Question: I am 66 and newly retired. I planned on staying in my apartment but am struggling to afford it because I live on just Social Security and a small amount of savings. I’m pretty independent and would like to be around other people my age. What housing options are there?

Answer: Many people look forward to retirement but may be surprised by the lifestyle changes that can accompany it, including continuing to pay rent or a mortgage. Housing is expensive in many areas in New England, and prices have soared over the last two years.  

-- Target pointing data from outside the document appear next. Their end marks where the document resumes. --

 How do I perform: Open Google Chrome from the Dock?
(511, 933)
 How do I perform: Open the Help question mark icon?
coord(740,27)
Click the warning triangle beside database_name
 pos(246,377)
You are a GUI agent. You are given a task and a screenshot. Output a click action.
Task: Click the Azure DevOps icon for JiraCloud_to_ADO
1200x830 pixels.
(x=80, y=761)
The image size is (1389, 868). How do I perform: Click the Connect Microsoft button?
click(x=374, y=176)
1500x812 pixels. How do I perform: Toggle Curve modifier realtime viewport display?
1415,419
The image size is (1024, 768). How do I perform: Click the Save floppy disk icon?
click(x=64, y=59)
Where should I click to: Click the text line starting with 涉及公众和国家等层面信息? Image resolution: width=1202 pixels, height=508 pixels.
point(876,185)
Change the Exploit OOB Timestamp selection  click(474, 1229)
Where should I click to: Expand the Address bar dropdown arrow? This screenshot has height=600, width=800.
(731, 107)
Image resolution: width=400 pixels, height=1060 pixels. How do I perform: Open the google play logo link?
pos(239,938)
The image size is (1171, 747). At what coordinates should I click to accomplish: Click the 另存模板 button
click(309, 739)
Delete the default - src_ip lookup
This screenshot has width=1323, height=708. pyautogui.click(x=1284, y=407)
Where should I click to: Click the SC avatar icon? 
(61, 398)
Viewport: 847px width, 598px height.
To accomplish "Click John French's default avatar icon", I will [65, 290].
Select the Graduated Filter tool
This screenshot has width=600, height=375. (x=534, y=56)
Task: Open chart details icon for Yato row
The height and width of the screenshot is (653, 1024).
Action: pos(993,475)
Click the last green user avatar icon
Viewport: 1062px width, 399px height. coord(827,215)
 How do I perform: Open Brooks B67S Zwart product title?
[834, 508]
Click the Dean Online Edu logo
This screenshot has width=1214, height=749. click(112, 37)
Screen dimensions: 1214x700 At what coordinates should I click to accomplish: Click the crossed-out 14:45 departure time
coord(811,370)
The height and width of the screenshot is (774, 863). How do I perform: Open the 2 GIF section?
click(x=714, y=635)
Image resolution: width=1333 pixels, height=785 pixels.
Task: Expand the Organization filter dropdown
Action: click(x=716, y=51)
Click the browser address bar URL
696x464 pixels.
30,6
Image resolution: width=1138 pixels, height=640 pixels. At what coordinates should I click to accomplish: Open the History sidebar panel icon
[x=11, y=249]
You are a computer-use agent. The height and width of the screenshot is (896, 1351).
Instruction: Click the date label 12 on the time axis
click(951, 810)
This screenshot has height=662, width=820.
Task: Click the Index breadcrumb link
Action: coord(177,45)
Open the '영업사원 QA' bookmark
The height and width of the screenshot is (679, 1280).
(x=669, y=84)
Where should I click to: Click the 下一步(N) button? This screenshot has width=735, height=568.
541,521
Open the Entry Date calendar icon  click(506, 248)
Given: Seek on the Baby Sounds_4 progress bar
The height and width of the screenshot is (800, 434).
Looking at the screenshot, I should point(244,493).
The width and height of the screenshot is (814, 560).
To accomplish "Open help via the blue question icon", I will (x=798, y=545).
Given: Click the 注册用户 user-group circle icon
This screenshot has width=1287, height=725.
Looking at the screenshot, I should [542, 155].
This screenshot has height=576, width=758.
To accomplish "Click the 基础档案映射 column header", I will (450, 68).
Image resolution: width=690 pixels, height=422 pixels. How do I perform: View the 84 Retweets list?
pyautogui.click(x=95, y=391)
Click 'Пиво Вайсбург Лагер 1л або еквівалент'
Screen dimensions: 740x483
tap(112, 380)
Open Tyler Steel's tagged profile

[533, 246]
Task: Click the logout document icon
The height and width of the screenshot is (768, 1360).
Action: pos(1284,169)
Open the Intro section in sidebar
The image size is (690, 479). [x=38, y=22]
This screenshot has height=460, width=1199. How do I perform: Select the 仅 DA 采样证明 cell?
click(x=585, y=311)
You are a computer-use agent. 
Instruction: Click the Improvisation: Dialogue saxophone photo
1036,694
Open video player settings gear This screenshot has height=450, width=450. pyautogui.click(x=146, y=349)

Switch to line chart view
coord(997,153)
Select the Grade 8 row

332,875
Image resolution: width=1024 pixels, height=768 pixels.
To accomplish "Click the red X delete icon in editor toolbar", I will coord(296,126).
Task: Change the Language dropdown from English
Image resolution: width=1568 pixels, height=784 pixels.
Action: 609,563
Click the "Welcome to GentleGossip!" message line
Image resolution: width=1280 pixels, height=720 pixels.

Check local real estate listings in online and print publications. And consider acquiring a roommate to share expenses, if your apartment includes a spare bedroom. At AgeSpan, we can review your housing options, free of charge. One of our care managers can work with you to explore what’s available in the area we serve. Some possibilities include:

  • Assisted living facilities offer a private, apartment-style setting with 24-hour monitoring and support. These settings provide help with activities of daily living (bathing, dressing, grooming), meal preparation, housework, laundry, and transportation. Certified by the Commonwealth of Massachusetts, their cost can vary, depending upon your need for supplemental services.
  • Congregate housing provides independent living with supplemental services, within public housing. Residents have their own bedrooms and sometimes share a bathroom, kitchen, and living/gathering space. This choice suits people who enjoy the companionship and socialization of their peers but do not require 24-hour monitoring or care. Many provide meal preparation, home care services, and transportation for an additional fee. Most congregate housing sites range from four to 20 units in size.
  • Adult housing is managed by local housing authorities or private companies. To live in these properties, people must be older adults or people with disabilities and meet the required income guidelines. The amount of rent they pay is based on their income. Residents can arrange to receive a variety of support services if they need these.
  • Supportive housing provides older adults and others with the opportunity to live in a public or private setting with independence and safety. A Resident Service Coordinator is available on-site to help manage any supports people need. Some residents may also qualify for home care services. A team of care managers and nurses works closely with caregivers, families, and community agencies to coordinate and monitor care plans to meet eligible residents’ needs. AgeSpan partners with 11 supportive sites.

Be aware that many housing sites, public and private, have lengthy waiting lists. Some settings take years before an opening occurs, so take action as soon possible to focus your choices.